Background: Glaucoma is a progressive neurodegenerative disease that can lead to blindness; furthermore, axial myopia is associated with retinal and optic nerve changes that mimic glaucoma. Diagnosing glaucoma in myopic eyes is challenging due to anatomical variations, emphasizing the need for precise OCT-based evaluations.

Objective: To evaluate the retinal nerve fiber layer (RNFL) thickness and Bruch's Membrane Opening-Minimum Rim Width (BMO-MRW) parameters in myopic patients with and without glaucoma by using Spectralis® optical coherence tomography (OCT), in order to reveal the relationship between axial length (AL) and OCT parameters and also to determine the OCT parameters that should be considered when diagnosing glaucoma in myopic cases.

Methods: This prospective and cross-sectional study included 95 eyes from 95 cases. There were a total of 54 patients over 40 years of age without any systemic disease or glaucoma, and 41 patients without any systemic disease but with mild or moderate glaucoma, according to the Hodapp staging system. Optical biometry using the Lenstar® 900 and Heidelberg Engineering Spectralis® OCT Glaucoma Module Premium Edition (GMPE) with an anatomic positioning system (APS) were performed on all patients, along with a full ophthalmological examination. The cases were divided into subgroups according to the AL results of optical biometry as short (<24 mm) and long (≥24 mm). The measurement results were recorded and compared statistically.
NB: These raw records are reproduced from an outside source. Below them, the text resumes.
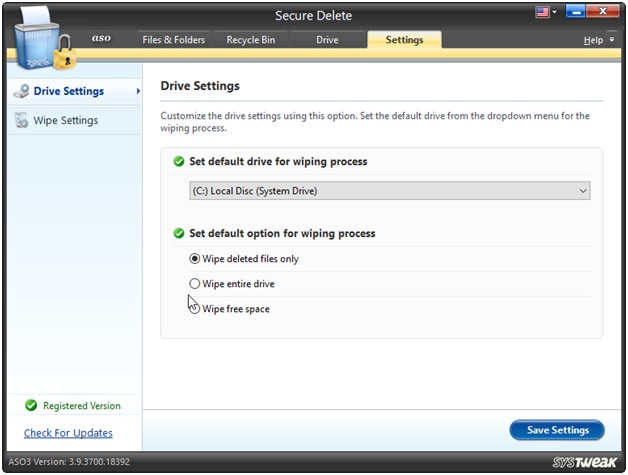Go to the Drive tab
628x475 pixels.
(327, 40)
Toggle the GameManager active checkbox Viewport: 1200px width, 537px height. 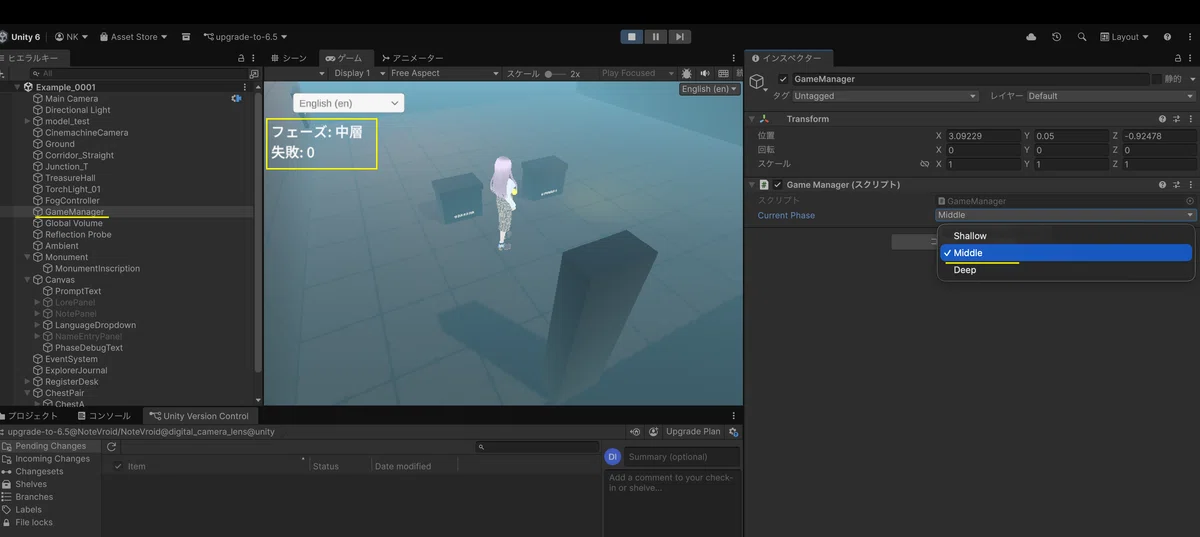pos(783,79)
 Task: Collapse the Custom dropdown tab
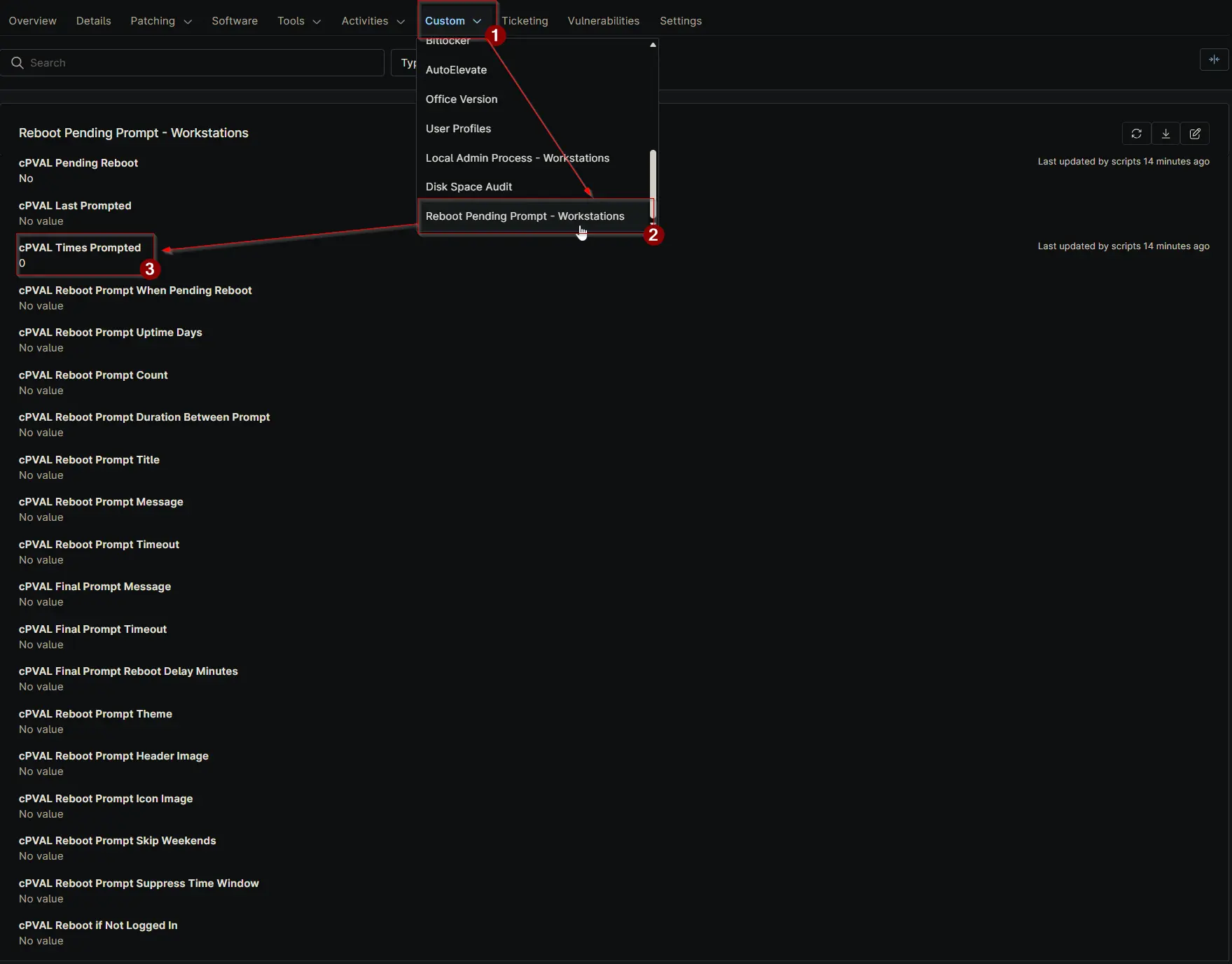coord(452,21)
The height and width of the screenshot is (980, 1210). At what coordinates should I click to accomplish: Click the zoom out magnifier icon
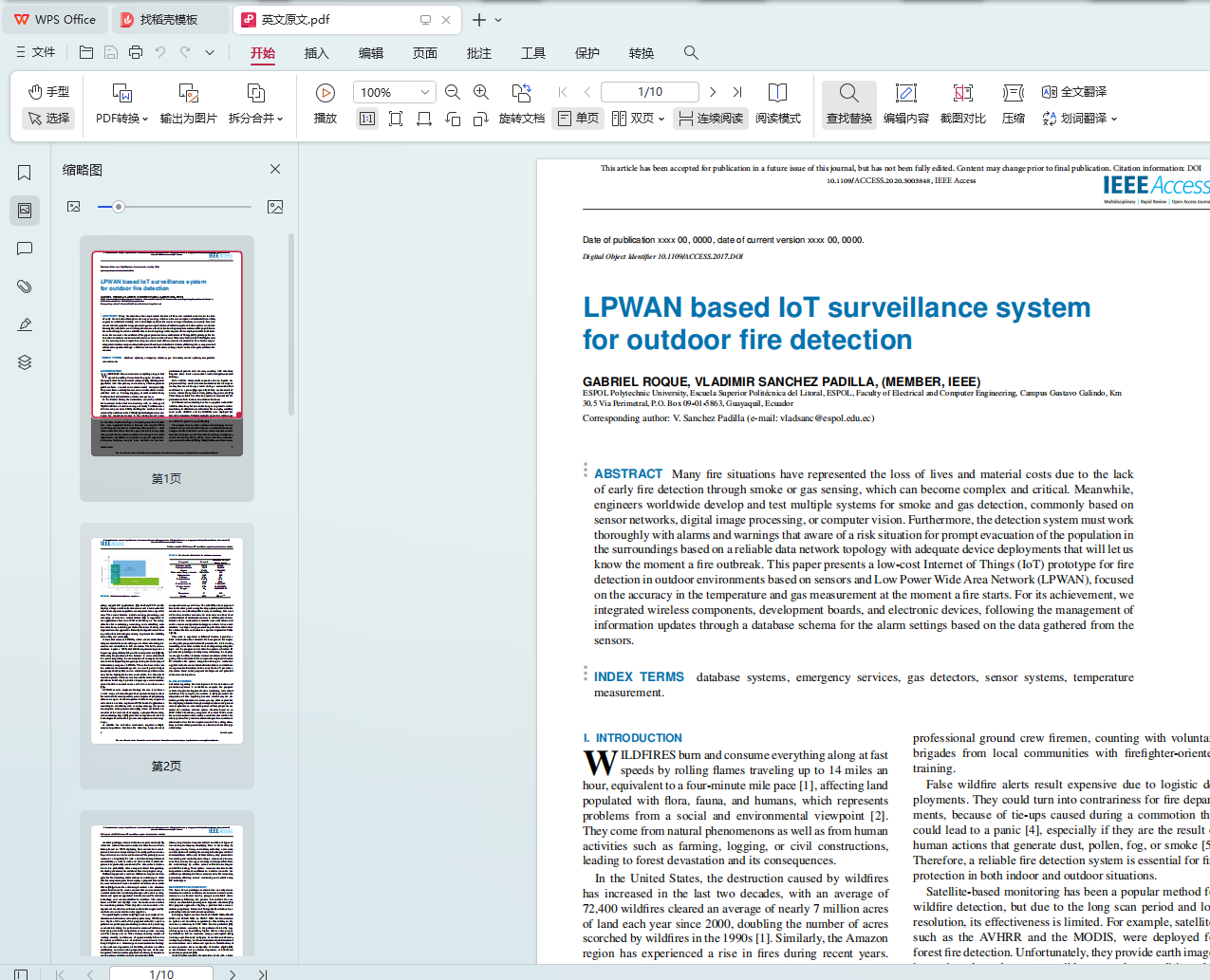453,92
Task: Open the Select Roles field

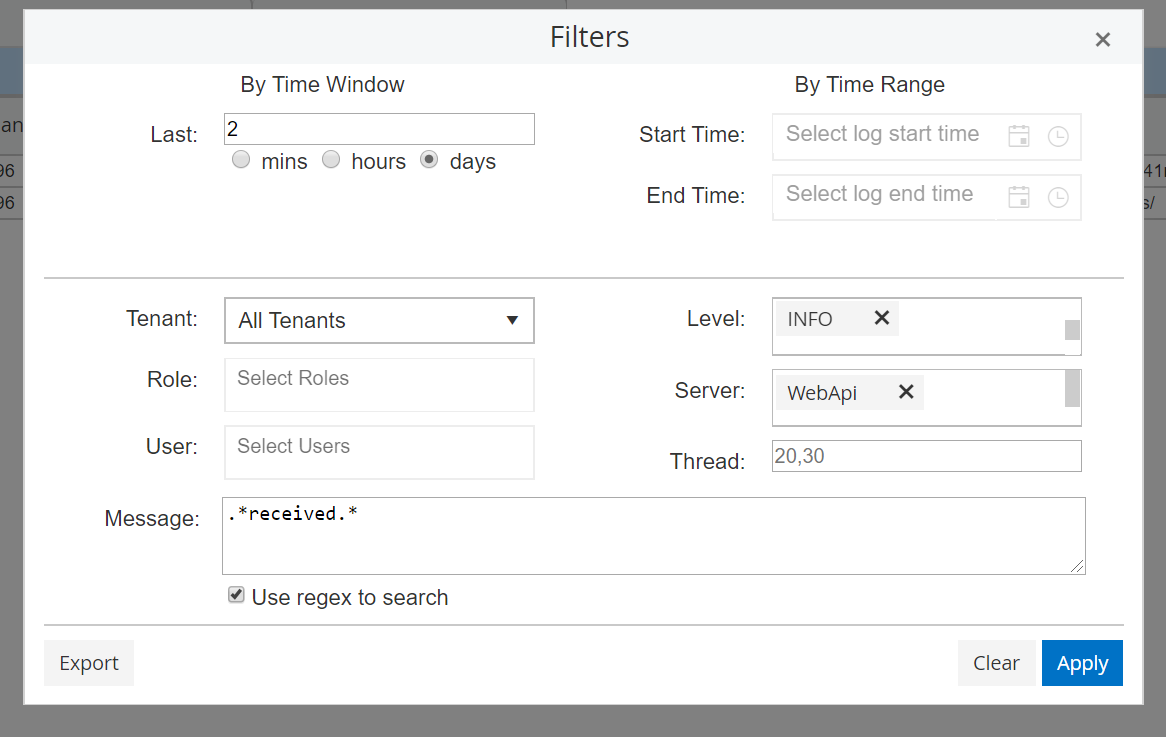Action: pos(379,385)
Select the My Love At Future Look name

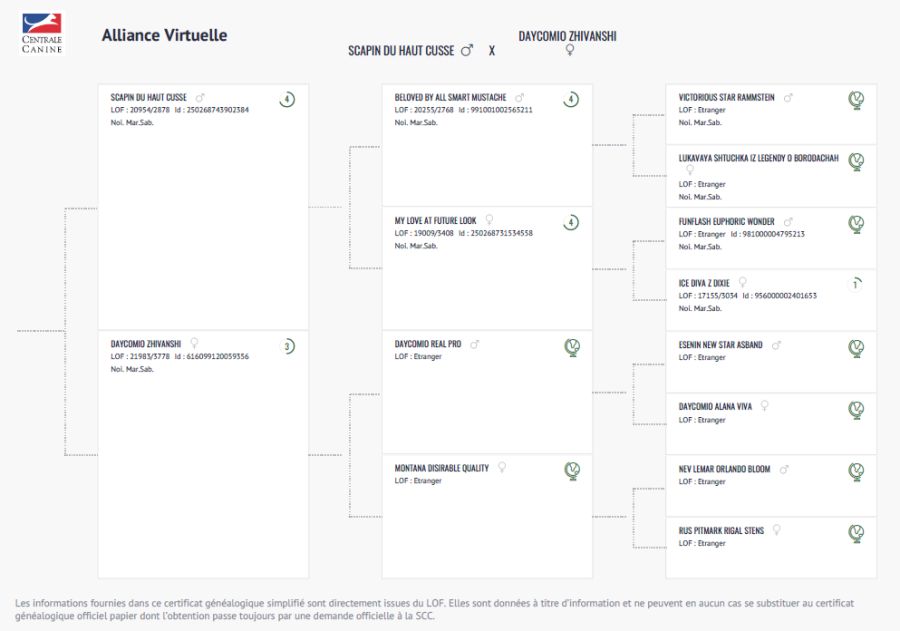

Results: A total of 54 healthy subjects consisting of 27 with short AL and 27 with long AL were included. In the glaucoma group, 20 out of 41 subjects had short AL, while 21 had long AL. Using measurements in GMPE mode with APS, no statistically significant difference was found between the eyes with the short and long AL in the healthy group, both in terms of global RNFL thickness and BMO-MRW analyses. In the glaucoma group, there was no statistically significant difference between eyes with short and long AL in terms of RNFL and MRW analyses. In the myopic group, the highest AUC value of the RNFL measurements in different circular scans of the GMPE module was found in the inferotemporal area. Using the GMPE software with the APS to measure RNFL thickness, in particular in the inferotemporal quadrant, together with the BMO-MRW, really helped to make a definite diagnosis of glaucoma in myopic patients.

Conclusions: In conclusion, utilizing GMPE with APS in the diagnosis of glaucoma provides accurate outcomes in myopic cases. The RNFL thickness and BMO-MRW values of the inferotemporal quadrant are particularly valuable in diagnosing glaucoma in myopic patients.